- Exercise requirements
Pick out the lines below that contain the string "thumbnail" and copy them all.
---+---
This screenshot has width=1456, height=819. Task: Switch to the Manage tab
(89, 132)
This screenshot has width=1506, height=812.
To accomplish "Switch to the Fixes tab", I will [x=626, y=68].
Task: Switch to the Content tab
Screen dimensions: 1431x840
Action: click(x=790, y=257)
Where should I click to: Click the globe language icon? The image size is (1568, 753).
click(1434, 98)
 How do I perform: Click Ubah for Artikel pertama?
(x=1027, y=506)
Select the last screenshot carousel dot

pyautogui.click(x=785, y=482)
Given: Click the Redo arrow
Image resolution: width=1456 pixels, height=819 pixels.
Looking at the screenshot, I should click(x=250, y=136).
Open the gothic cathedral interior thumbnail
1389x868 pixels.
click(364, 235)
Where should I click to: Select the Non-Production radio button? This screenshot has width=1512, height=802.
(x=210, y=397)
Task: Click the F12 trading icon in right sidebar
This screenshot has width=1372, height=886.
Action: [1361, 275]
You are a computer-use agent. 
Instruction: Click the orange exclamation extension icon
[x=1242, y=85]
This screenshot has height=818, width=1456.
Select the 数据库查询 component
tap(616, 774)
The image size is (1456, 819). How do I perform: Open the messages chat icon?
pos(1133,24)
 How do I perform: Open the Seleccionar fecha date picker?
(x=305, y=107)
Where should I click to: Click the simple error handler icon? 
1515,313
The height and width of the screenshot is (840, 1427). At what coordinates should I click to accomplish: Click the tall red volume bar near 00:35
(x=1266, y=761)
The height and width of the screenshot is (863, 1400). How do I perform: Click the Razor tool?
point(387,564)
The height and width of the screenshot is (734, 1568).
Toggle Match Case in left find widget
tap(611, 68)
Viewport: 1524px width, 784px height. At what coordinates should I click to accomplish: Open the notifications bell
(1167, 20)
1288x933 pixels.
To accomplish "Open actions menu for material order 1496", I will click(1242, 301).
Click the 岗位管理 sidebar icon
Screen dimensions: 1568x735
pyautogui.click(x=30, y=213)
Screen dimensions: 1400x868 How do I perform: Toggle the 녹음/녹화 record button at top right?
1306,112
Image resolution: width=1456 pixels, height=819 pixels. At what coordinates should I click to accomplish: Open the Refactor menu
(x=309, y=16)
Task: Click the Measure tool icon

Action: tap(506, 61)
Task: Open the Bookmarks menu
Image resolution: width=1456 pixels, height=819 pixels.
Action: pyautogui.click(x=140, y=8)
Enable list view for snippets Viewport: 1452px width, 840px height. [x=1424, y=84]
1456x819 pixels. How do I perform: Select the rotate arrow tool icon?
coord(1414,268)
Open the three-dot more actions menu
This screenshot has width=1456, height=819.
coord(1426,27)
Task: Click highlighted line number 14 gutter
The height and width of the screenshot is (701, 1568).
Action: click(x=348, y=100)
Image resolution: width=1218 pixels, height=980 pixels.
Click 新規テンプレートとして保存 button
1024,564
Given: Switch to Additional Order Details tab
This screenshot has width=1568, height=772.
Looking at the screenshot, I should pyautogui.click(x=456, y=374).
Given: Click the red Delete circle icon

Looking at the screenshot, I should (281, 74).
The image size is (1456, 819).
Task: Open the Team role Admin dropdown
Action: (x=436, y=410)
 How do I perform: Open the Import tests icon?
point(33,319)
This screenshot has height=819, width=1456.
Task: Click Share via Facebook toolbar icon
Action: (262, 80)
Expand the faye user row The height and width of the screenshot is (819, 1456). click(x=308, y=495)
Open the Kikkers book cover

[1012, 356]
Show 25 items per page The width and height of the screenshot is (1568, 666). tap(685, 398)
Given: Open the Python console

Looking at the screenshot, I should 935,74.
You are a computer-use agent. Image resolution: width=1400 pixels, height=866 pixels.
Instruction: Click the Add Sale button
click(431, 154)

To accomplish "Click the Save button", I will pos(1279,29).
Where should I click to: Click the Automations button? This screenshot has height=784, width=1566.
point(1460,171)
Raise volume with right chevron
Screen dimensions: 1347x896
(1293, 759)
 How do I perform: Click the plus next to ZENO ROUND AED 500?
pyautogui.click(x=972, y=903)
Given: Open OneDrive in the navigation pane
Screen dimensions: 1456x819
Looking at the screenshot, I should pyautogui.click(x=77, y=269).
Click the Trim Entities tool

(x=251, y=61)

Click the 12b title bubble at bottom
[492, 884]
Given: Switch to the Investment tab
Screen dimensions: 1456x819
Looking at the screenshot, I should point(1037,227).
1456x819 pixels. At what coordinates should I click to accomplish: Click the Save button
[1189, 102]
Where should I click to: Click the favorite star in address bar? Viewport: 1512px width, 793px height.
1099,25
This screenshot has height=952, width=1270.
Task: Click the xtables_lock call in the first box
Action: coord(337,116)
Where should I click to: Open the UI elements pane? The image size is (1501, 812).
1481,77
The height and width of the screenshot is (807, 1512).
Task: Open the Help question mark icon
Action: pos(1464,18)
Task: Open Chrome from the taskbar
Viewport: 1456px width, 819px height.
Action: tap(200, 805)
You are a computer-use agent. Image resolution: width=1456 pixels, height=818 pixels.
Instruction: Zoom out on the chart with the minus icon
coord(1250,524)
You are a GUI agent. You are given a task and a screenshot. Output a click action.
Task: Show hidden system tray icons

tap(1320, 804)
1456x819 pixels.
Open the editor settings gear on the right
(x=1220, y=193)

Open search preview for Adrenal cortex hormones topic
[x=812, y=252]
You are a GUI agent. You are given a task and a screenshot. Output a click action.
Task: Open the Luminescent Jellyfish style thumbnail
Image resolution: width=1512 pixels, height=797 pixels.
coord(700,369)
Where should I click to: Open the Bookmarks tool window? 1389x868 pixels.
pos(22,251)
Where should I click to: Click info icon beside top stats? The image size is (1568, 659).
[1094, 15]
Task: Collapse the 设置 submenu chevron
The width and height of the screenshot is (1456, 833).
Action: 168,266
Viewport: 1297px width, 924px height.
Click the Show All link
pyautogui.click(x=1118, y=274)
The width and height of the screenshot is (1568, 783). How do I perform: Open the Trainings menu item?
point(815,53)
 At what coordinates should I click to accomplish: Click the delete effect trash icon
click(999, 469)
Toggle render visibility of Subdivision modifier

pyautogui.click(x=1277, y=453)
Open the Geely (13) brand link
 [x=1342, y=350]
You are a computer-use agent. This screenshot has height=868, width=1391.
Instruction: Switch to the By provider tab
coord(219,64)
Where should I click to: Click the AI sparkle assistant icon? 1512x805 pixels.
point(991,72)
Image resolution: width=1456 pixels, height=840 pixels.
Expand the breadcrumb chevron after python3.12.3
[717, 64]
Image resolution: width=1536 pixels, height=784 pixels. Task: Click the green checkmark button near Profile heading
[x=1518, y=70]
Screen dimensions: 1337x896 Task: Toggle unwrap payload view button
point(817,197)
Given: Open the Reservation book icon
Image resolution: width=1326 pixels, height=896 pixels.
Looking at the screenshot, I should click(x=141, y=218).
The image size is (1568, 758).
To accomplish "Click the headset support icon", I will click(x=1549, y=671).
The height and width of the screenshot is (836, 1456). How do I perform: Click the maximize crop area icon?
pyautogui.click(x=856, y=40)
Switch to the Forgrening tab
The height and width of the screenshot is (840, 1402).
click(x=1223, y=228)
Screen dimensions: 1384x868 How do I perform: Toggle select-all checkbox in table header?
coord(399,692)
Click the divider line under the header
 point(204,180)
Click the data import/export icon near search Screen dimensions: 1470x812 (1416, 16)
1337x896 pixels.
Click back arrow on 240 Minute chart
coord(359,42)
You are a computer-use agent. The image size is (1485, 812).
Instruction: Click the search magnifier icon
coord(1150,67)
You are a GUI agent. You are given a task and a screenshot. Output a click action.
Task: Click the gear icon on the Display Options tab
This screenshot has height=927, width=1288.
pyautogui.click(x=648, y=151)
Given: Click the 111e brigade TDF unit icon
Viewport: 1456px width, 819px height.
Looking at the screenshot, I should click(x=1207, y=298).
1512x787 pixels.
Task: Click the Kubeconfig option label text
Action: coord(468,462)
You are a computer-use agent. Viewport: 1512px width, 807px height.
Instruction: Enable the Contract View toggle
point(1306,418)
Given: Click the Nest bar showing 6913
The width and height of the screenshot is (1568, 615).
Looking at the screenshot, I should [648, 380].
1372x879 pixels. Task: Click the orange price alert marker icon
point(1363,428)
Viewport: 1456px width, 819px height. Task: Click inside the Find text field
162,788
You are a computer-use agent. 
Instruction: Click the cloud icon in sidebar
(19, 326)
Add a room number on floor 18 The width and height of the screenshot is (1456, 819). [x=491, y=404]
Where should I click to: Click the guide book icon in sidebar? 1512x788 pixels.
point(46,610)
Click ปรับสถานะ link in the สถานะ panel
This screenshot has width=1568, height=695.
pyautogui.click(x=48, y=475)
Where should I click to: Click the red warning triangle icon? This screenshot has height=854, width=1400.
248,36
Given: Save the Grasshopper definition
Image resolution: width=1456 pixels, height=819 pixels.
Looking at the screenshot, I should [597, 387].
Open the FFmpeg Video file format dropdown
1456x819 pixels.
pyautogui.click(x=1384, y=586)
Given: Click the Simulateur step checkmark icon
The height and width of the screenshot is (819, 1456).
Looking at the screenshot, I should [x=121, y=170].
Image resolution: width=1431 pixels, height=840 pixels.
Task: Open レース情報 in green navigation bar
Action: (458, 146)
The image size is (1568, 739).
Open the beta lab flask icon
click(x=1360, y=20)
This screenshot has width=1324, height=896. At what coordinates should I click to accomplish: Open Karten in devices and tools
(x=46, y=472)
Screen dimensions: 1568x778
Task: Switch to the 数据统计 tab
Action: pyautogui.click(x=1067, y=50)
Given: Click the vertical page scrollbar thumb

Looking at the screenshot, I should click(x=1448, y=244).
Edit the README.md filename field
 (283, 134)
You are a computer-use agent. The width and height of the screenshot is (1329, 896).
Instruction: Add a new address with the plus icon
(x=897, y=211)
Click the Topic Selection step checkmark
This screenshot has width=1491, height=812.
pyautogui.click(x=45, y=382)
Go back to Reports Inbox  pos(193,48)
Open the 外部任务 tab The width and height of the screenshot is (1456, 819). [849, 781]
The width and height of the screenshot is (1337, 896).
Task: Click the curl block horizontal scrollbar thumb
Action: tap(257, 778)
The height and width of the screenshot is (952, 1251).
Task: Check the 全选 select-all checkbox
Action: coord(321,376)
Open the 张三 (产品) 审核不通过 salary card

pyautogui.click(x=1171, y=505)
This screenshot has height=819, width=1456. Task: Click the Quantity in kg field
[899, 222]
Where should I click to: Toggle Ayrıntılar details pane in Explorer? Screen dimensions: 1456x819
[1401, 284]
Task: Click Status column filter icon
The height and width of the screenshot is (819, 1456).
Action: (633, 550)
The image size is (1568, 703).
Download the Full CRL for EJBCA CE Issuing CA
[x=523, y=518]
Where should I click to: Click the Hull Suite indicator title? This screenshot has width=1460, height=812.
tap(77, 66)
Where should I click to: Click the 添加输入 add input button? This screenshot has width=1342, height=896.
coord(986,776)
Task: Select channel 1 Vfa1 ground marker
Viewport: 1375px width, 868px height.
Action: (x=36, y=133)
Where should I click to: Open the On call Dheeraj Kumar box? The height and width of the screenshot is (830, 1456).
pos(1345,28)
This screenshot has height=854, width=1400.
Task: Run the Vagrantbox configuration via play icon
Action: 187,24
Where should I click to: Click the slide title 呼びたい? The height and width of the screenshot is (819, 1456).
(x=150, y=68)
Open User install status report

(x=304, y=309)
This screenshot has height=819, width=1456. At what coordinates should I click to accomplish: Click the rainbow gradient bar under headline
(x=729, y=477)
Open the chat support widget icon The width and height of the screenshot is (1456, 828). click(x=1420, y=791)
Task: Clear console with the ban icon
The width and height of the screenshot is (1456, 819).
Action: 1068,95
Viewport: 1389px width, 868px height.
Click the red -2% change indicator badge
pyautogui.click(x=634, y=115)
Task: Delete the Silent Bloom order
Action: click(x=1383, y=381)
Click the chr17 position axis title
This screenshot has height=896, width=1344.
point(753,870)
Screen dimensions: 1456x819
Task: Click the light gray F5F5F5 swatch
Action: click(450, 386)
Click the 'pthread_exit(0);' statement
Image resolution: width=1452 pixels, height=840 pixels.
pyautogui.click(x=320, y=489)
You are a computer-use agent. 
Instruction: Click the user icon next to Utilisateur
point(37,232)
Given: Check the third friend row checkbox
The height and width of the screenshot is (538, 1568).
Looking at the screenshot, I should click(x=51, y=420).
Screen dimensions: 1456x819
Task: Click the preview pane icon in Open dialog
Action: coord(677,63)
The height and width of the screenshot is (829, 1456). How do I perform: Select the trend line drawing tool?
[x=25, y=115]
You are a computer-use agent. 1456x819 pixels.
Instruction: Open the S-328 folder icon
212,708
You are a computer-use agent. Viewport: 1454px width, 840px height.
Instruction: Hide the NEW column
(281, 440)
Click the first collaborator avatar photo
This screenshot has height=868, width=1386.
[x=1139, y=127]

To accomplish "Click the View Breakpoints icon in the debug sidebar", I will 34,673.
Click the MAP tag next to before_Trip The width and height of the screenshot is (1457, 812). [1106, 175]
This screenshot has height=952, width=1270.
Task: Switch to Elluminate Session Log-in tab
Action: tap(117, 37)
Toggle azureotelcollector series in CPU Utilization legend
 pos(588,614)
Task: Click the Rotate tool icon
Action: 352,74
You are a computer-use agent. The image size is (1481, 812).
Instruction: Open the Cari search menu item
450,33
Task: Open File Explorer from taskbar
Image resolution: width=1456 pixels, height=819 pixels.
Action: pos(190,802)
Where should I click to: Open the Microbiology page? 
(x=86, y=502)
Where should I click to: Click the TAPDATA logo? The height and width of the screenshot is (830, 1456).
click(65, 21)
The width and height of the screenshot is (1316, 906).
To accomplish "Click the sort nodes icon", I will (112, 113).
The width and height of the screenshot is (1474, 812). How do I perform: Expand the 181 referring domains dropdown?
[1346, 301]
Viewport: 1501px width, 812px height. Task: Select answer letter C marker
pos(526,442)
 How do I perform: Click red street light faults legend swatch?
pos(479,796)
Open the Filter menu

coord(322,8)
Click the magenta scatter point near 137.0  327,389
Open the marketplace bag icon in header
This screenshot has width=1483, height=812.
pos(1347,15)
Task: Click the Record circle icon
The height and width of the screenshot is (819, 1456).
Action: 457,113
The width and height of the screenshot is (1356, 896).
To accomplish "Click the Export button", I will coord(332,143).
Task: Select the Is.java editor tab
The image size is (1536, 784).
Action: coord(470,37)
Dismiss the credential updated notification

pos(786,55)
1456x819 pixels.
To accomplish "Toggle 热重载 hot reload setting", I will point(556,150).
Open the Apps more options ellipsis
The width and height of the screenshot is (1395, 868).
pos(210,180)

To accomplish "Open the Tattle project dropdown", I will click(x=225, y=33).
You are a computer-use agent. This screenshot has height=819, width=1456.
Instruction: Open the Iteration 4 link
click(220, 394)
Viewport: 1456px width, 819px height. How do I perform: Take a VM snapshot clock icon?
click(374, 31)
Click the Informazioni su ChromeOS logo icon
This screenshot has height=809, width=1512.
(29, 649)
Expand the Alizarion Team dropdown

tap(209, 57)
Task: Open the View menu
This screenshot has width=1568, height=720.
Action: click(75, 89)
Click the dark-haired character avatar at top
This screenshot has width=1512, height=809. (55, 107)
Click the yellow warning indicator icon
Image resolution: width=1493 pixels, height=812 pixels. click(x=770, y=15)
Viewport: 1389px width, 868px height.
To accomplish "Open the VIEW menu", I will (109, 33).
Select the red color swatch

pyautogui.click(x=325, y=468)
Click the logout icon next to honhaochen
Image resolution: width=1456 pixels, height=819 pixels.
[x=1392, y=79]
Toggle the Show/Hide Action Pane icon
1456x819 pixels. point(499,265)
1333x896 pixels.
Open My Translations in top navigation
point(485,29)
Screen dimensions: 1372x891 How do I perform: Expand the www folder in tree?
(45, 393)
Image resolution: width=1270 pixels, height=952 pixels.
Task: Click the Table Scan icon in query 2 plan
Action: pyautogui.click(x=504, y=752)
---+---
- Reply
Open the gothic cathedral interior thumbnail
Task: Open the Luminescent Jellyfish style thumbnail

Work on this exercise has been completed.